**Objectives**:
**A.** From the review of "Future Languages," reproduce verbatim the passage from "The first track" to "ME HYPNOTIZE YOU!".
**B.** List the members of the Von Lmo Band whom the review of "Future Languages" names as playing on the album.

--- START Excerpted passage ---

Before launching into the prerequisite insistence that everyone on the planet buy, borrow, or steal a copy of this album or risk peril of cosmic proportions, some background information is in order. Mr. Lmo (pronounced like El-Moe) was born on the planet Strazar in what is proported to be the “black light dimension”. He claims to be a messenger of cosmic transmissions from space, including the International Transmitting Signal for Universal Peace, invocations to “Be Yourself” and various other uplifting sentiments. He arrived to our dimension, and immediately commenced transmissions, first with his 60;s band Funeral Of Art, later with 70’s electro industrial Kongress, and finally, with the early post punk group Red Transistor.
What is documented on the album “Future Languages” (dumped directly to cd from an unopened copy of the original album, due to the master tapes being deleted!) is essentially the Von Lmo Band, featuring the honking, squawking sax work of Juno Saturn, ridiculously processed guitars (which literally sound like space ships landing) by Mike Gee and Von, the unbelievably hyper bass of George Matthewson, and manic percussive destruction of Bobby Ryan. Von himself shouts, hollers, sings, croons, and whoops over the music like a frenzied storefront preacher singing the gospel of late night b‑movie sci fi. You will beleive every word he says or risk planetary catastrophe. You have been warned.
The first track begins with a bunch of noise, and LMO’s dramatic telling a story of a message traveling through space, then explodes into a menacing little riff with the sax and guitar evoking images of pumped teenage fists, as VON leers and screams
LOOK INTO MY EYES,
WATCH ME HYPNOTIZE YOU!
TELL ME WHAT YOU SEE
I’LL TELL YOU HOW IT’S GONNA BE, BABY
Long live heavy metal!
Track two is what happens when a straight up punk/hardcore band jams with Jimi Hendrix and Ornette Coleman on the mothership, and the recorded results are played at 78 rpm. He cheers us all up by telling us that:
“DOUBLE INFINITY WILL BE ON YOUR SIDE, BABY.” Well, that’s comforting, at least.
The third song “OUTSIDE OF TIME” is the closest thing to a chill groove on the album, over which Lmo plays the most frenzied guitar pyrotechnics imaginable. I can’t explain it at all. Try mixing Blue Cheer with Eddie Hazel on crystal meth, then blend in a healthy dose of, I don’t know, Megadeth? Then turn all the effects pedals to 11.

--- END Excerpted passage ---
--- START Records supplied ---

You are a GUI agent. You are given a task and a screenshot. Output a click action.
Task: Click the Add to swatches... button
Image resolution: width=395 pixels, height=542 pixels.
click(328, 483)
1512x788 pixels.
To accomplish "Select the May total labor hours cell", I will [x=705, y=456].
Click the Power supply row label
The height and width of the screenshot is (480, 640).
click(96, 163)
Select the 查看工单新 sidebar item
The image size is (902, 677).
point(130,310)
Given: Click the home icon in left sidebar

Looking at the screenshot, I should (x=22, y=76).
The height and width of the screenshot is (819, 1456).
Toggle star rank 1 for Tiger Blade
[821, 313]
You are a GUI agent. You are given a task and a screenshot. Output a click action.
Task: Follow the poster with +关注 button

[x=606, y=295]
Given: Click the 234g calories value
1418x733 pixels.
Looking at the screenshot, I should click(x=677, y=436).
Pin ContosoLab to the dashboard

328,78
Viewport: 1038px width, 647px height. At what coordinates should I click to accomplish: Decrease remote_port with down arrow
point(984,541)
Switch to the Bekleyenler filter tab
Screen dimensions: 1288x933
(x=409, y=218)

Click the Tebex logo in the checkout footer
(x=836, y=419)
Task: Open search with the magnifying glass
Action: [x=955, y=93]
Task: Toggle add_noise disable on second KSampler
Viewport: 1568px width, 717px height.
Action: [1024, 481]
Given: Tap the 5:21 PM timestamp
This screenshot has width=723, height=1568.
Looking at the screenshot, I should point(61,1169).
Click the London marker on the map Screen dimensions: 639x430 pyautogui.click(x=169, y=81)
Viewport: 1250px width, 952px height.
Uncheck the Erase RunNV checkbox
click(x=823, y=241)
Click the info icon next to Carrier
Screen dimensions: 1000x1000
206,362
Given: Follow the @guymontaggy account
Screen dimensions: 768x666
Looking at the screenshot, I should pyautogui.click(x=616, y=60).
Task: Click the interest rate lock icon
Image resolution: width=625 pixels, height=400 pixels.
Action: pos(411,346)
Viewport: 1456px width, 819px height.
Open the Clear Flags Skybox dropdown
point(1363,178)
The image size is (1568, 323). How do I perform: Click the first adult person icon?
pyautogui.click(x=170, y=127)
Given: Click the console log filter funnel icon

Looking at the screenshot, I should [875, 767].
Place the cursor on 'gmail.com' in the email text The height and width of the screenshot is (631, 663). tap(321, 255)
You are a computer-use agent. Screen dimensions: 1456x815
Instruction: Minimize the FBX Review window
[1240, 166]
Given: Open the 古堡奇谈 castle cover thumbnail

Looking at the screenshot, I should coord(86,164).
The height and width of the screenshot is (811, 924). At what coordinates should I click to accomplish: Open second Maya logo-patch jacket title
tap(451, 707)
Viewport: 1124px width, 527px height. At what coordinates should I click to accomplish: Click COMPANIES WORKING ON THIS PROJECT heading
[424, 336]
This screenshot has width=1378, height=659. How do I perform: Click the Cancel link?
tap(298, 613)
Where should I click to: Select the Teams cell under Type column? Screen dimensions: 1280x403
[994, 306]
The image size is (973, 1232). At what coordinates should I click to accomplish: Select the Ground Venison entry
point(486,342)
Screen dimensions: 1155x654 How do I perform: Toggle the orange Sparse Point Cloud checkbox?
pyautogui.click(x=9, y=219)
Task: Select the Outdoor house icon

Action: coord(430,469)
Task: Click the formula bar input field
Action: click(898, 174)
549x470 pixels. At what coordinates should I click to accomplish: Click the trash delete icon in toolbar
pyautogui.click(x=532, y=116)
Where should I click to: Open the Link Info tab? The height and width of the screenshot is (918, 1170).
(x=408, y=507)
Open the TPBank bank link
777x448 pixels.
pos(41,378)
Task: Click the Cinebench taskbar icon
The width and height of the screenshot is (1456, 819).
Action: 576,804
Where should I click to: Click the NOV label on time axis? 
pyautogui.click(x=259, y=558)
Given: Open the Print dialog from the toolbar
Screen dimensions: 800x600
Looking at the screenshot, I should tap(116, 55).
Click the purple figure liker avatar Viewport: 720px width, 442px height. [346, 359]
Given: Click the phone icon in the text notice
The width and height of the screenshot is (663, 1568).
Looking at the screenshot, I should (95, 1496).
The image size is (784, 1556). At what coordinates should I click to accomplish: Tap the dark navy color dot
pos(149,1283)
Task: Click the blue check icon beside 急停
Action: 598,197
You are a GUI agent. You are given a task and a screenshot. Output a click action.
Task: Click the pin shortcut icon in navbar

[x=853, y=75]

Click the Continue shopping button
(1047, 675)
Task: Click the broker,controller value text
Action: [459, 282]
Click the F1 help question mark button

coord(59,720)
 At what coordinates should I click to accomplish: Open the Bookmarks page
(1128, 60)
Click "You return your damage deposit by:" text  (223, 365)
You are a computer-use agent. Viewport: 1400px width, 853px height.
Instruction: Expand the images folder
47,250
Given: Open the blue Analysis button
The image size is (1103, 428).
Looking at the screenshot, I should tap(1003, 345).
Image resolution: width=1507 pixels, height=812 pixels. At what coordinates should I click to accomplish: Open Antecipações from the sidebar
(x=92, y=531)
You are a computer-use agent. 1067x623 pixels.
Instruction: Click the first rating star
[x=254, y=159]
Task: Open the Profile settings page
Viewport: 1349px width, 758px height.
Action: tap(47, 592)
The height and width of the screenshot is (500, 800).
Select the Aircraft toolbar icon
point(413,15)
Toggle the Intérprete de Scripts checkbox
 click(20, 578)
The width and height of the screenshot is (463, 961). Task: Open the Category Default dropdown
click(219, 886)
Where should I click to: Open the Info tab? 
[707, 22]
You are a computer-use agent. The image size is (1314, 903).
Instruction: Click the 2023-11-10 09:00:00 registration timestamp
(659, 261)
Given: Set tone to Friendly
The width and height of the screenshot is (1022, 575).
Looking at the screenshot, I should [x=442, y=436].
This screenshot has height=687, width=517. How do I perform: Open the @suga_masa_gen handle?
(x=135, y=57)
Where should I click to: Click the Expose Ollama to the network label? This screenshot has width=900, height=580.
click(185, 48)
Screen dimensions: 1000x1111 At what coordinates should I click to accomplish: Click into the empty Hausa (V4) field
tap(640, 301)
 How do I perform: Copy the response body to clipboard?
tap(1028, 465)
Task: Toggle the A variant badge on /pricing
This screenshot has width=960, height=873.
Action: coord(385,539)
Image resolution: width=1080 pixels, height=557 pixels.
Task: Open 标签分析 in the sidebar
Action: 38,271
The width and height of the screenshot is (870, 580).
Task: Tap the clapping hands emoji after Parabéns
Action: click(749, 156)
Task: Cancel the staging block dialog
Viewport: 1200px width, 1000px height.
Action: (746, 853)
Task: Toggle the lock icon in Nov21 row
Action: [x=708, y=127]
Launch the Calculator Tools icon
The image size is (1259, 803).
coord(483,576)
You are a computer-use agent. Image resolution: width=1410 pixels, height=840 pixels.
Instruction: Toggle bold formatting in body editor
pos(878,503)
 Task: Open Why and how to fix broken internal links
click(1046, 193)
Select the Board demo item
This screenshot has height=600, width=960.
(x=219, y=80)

--- END Records supplied ---

**Full answers**:
**A.**
The first track begins with a bunch of noise, and LMO’s dramatic telling a story of a message traveling through space, then explodes into a menacing little riff with the sax and guitar evoking images of pumped teenage fists, as VON leers and screams
LOOK INTO MY EYES,
WATCH ME HYPNOTIZE YOU!

**B.**
Juno Saturn
Mike Gee
Von
George Matthewson
Bobby Ryan